Pre-pandemic efforts to divert patients to home health took into account lower costs associated with home health, Lipowich said. One cost-related metric, Medicare spending per beneficiary, was a huge driver to have more patients opt for home health.

“The way that that particular claims metric works is, any time a Medicare beneficiary goes into the hospital, any post-acute spend 30 days out is connected to that hospital stay,” said Lipowich. “Imagine what happens when a Medicare beneficiary goes into the hospital and goes home; there’s nominal spend on the part of Medicare. But let’s say that same beneficiary goes into the nursing home – well, Medicare is spending a lot more for that stay now.”

Hospitals at this time, around 2010 or later, took the position that they wanted to decrease referrals to SNFs, that is until the pandemic left acute care settings saturated with patients, she said.

“We needed to move that patient along somewhere where they can be taken care of, continue receiving their therapies, their medications; they were fragile, debilitated, and deconditioned after their Covid hospital stay,” said Lipowich. “To that end, I think we may have seen potentially more referrals to nursing homes.”

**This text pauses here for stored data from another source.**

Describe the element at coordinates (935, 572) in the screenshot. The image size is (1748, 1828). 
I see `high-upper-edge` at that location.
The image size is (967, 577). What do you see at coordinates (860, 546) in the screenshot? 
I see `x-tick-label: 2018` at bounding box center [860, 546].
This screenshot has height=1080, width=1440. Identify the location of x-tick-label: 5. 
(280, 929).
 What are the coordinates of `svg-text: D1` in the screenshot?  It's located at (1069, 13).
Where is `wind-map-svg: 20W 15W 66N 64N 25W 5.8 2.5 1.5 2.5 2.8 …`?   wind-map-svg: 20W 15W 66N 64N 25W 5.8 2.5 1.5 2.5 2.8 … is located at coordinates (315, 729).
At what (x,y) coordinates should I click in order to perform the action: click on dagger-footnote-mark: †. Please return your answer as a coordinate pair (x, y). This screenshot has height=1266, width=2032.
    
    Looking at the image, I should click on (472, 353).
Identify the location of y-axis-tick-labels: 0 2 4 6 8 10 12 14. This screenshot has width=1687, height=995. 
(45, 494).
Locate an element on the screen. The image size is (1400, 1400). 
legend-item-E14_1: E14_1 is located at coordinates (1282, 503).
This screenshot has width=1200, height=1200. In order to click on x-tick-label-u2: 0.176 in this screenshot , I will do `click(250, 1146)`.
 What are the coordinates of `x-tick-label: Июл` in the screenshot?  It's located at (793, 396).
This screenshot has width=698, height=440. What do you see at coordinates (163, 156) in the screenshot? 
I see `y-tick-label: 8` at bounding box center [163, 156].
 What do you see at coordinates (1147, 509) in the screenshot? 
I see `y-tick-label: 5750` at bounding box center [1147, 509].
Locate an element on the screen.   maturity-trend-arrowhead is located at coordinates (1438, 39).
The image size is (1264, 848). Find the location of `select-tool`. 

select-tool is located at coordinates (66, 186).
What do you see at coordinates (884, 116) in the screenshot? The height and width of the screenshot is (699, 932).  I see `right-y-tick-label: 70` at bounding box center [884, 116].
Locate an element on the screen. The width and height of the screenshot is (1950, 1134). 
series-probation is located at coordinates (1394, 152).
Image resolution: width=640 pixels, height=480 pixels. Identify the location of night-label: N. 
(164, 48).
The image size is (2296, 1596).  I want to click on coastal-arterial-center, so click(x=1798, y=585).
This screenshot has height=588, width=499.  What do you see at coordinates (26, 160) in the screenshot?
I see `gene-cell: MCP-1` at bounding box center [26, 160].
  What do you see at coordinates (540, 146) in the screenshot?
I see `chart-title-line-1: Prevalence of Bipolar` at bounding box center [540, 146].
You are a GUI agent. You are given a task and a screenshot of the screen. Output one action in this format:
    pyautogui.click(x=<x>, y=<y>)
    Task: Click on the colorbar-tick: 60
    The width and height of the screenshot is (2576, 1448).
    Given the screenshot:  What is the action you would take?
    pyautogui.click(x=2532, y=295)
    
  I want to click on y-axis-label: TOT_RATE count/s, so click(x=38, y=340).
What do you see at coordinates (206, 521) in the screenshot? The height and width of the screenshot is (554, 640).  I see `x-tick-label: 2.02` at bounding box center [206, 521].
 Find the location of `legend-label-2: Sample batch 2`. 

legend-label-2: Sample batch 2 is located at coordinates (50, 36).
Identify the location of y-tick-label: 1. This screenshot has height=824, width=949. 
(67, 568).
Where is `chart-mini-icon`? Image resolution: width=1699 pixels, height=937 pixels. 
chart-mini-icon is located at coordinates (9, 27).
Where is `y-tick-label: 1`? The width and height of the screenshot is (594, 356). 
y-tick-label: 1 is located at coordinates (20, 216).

De-saturating hospitals as post-acute care demand rises

At the state level, Wade said there has been some “significant work” done to help home health agencies accommodate referrals, but it will be a while before hospitals systems see this change dramatically.

Referral strategies on the part of hospital systems haven’t really changed, Wade said. But, like the rest of the country, LincolnHealth is seeing a dramatic increase in patients without safe disposition options.

CarePort data also found the average length of stay for hospitals is almost one day longer compared to 2019 – but that statistic is going back down. Longer lengths of stay in the hospital peaked in winter 2022, according to CarePort data.

Still, patients being discharged to skilled nursing facilities have seen a longer length of stay, an increase of 12%, Hu said. What she’s seeing in the data highlights how connected the care continuum is, she said.

“There’s more demand for both, right? There’s more demand for all types of post-acute care, whether it’s a skilled nursing facility or home health, and that has to do with the complexity of patients that we’re seeing come into the hospital,” said Hu.

In terms of the recent increase in SNF referrals, Wade sees that as a reflection of shifting regulation rather than acute care preference. In the early days of the pandemic, nursing homes weren’t allowed to take Covid patients – they’d stay in the hospital for a significant amount of time until they were cleared for release, Wade said.

“​​We’re able to swing patients as long as we can show medical necessity for that,” said Wade. ”It’s really a daily review of patients and the status of appropriate clinical disposition; how do we navigate that?”

Furthermore, at the height of the pandemic, if a nursing home resident got Covid in the facility and there was an outbreak situation, the facility would close to admissions.

“There were highly regulated rules around when they could then accept patients again,” Wade said of SNFs at that time. “I think that caused the biggest amount of delay. It wasn’t coming from the acute care side, like we were worried about putting somebody in a nursing home or assisted living facility during the pandemic. It was more that those facilities were unable to accept patients due to all those other barriers.”

Leveraging technology may help alleviate hospital saturation and help with staffing challenges in all care settings, as workforce initiatives rush to catch up with today’s need, Hu said.

“A lot of these trends are going to drive changes in the way that acute and post-acute care providers connect with one another, using technology to get connected,” said Hu. “At the end of the day, you’ve got to become more efficient and more targeted in terms of which patients need which interventions.”